Link Search Menu Expand Document

Continuous Export

You can configure a lakeFS repository to store the latest of a branch on an external object store using its native paths and access methods. This allows clients and tools read-only access to repository objects without any lakeFS-specific configuration. Initially, only AWS S3 is supported.

For instance, the contents lakefs://example@master might be stored on s3://company-bucket/example/latest. Clients entirely unaware of lakeFS could use that base URL to access latest files on master. Clients aware of lakeFS can continue to use the lakeFS S3 endpoint to access repository files on s3://example/master, as well as other versions and uncommitted versions.

A one-time export copies all objects on a branch to a location on S3, once. A continuous export tracks the latest state of a branch on a location in S3: it updates that location in S3 after each change in lakeFS (either a commit or a merge)

Configuration and management

Configuration and management are performed via a CLI that calls a simple REST API on the lakeFS server. Either can be used. You may configure continuous export on any number of your branches.

CLI

The command lakectl export is the entrypoint to all export commands.

lakectl export get

Read the current export configuration for a branch using

lakectl export get lakefs://REPO@BRANCH

For instance, ./lakectl export get lakefs://foo@master.

lakectl export set

Set an export configuration for a branch by using

lakectl export set lakefs://REPO@BRANCH FLAGS...

Use these flags:

  • --continuous: enables continuous export, after every commit or merge to the branch. Must be specified, so set --continuous=false to immediately start one single export.
  • --path: specifies the destination path to export to.
  • --status-path: specifies the export status path, under which a file is written giving the status after each export.
  • --prefix-regex: identifies prefixes (directories) in which to place “export done” objects (useful for triggering workflows). May be repeated to specify multiple regular expressions.

lakectl export run

Start exporting the requested branch now by using

lakectl export run lakefs://REPO@BRANCH

lakectl export repair

If an export fails, for instance if the daemon has no permissions to write to the export directory, lakeFS has no way of determining how best to proceed or when to try to proceed. After repairing the issue, e.g. by granting permissions, restart by using

lakectl export repair lakefs://REPO@BRANCH

API

Configuration

Configure and query continuous export configuration of a branch with a PUT or a GET to /repositories/{repository}/branches/{branch}/continuous-export. Pass these JSON parameters in the body:

{
  "exportPath": "s3://company-bucket/path/to/export",
  "exportStatusPath": "s3://company-bucket/path/to/status",
  "lastKeysInPrefixRegexp": [
    ".*/2021-\\d\\d-\\d\\d/"
  ]
}

Files will be exported under exportPath. Status files will optionally be written under exportStatusPath if that field is specified. And a _lakefs_success file will be generated in each prefix (directory) matching lastKeysInPrefixRegexp after all files under that prefix are exported.

Operation

Export current branch state just once, without continuous operation, with POST to /repositories/{repository}/branches/{branch}/export-hook.

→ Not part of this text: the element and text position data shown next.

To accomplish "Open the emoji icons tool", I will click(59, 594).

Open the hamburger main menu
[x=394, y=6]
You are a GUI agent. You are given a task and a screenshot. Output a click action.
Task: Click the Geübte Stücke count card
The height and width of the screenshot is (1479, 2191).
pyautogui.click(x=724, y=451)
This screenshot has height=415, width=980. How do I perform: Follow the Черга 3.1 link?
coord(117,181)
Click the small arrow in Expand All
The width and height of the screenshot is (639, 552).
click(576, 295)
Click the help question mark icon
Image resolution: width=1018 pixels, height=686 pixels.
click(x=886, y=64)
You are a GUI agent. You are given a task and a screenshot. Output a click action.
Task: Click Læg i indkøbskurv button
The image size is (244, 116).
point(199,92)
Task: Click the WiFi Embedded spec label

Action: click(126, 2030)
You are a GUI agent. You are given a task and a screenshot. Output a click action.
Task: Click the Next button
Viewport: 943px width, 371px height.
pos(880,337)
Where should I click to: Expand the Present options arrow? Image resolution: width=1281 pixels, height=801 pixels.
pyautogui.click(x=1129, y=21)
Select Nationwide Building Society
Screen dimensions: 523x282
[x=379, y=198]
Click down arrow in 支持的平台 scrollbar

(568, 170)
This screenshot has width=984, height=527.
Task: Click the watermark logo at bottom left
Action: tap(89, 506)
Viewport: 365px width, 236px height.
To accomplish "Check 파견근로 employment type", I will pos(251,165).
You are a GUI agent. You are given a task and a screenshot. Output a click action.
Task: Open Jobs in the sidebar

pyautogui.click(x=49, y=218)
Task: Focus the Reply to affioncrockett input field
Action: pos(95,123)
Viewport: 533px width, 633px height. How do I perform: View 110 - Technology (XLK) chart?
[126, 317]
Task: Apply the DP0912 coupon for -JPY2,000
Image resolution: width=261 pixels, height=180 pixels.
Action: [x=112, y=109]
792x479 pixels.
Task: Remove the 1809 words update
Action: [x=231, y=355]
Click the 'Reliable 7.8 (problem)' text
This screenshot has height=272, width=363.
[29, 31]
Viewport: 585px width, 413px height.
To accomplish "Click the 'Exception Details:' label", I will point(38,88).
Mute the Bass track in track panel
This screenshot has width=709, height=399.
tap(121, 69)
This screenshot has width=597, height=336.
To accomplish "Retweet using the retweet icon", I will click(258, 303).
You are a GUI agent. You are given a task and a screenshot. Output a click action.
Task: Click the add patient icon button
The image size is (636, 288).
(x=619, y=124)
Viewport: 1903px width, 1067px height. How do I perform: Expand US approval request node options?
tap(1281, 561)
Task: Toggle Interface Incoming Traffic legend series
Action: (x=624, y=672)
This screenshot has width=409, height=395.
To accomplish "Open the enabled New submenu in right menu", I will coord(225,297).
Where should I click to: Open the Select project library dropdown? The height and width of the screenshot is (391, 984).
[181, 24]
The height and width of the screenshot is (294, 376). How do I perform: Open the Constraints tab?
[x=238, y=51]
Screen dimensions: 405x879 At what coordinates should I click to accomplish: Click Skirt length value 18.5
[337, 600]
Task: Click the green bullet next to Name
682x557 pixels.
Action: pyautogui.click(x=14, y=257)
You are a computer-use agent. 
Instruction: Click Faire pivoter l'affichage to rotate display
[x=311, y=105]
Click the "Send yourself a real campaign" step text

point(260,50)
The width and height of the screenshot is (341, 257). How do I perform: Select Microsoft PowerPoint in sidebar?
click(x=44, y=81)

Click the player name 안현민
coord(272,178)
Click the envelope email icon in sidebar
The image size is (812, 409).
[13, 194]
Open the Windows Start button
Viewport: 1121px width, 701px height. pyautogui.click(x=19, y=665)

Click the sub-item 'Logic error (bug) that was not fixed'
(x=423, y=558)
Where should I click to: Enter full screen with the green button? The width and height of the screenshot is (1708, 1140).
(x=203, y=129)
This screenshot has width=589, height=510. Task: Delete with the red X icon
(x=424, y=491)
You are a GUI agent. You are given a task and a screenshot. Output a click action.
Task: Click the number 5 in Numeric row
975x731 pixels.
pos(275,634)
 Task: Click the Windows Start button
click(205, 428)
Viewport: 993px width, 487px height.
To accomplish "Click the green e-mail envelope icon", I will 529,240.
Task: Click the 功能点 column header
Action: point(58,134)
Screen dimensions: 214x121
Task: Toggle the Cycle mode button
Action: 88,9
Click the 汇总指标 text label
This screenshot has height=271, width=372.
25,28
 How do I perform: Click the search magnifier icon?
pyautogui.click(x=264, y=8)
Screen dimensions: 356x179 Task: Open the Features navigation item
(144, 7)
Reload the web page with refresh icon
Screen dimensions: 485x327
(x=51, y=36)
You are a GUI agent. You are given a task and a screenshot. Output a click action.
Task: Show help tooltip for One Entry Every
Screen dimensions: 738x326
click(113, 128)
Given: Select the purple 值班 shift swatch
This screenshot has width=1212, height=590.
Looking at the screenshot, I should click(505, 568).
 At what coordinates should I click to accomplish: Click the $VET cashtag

Resume export after repairing with a POST to /repositories/{repository}/branches/{branch}/repair-export.

Operation

When continuous export is enabled for a branch its current state is exported to S3. From then on, every commit or merge operation to that branch will be exported. The commit or merge operation on the branch returns as soon as export starts. Multiple commits to the same exported branch may cause some otherwise-overlapping exports to be skipped. Eventually the last export will appear, per eventual consistency of S3. You can use status files to sequence operations after the appearance of all files in a branch or a prefix.

The export process runs for a while and copies all files. This process is highly parallel and does not maintain the creation or modification orders of the source files. Export can write specific status files after all other files in a directory. Set lastKeysInPrefixRegexp to match directories that need a status file. lakeFS export will create an empty file _lakefs_success in each matching directory. These status files are written last in their S3 prefix, allowing triggers based on S3 write ordering to succeed.

Export can additionally write a status file to the export status path. If set, lakeFS will write a file <REPO>-<BRANCH>-<COMMIT> to that directory when done exporting. It looks like:

> status: <STATUS>, signalled_errors: <NUM-ERRORS> >

The status will be one of:

  • exported-successfully
  • export-failed
  • export-repaired

S3 does not offer atomic operations across objects. Exported objects read from S3 remain valid only while the above _STATUS file shows "success" and the "commit" is unchanged!

FAQs

What happens if a continuously exported branch changes while a previous export is still in progress?

lakeFS exports objects safely and will not export the same branch twice concurrently. However when multiple concurrent exports occur intermediate exports cannot be observed and may be dropped. A dropped intermediate export does not create the _lakefs_success in failed directories or the <REPO>-<BRANCH>-<COMMIT> file in the exported directory. Conversely, after these appear the export has run to completion.

How consistent is export once the <REPO>-<BRANCH>-<COMMIT> file appears?

Once the latest <REPO>-<BRANCH>-<COMMIT> file holds status success, the export has finished, and S3 rules apply:

  • Any file can be listed and accessed (full read-after-write).
  • Later commits might be exported concurrently, and may affect previously-exported files.

How can I trigger processes external to lakeFS to run after an export?

The file _STATUS_<timestamp>.json contains success – and a relevant commit-ID – once export is done. You can use the file and its contents to trigger after an export ends.

You can also use existing workflows that are based on _SUCCESS files (like those created by Hadoop or by Spark). Just configure the a regular expression matching those files in lastKeysInPrefixRegexp, to ensure that each appears last in its S3 prefix.

Can I export lakeFS metadata to S3?

Configuration option exportStatusPath exports some metadata about the exported commit to S3:

  • Export status
  • Commit ID and message
  • Manifest of all objects in the commit, including:
    • all keys
    • ETag of each file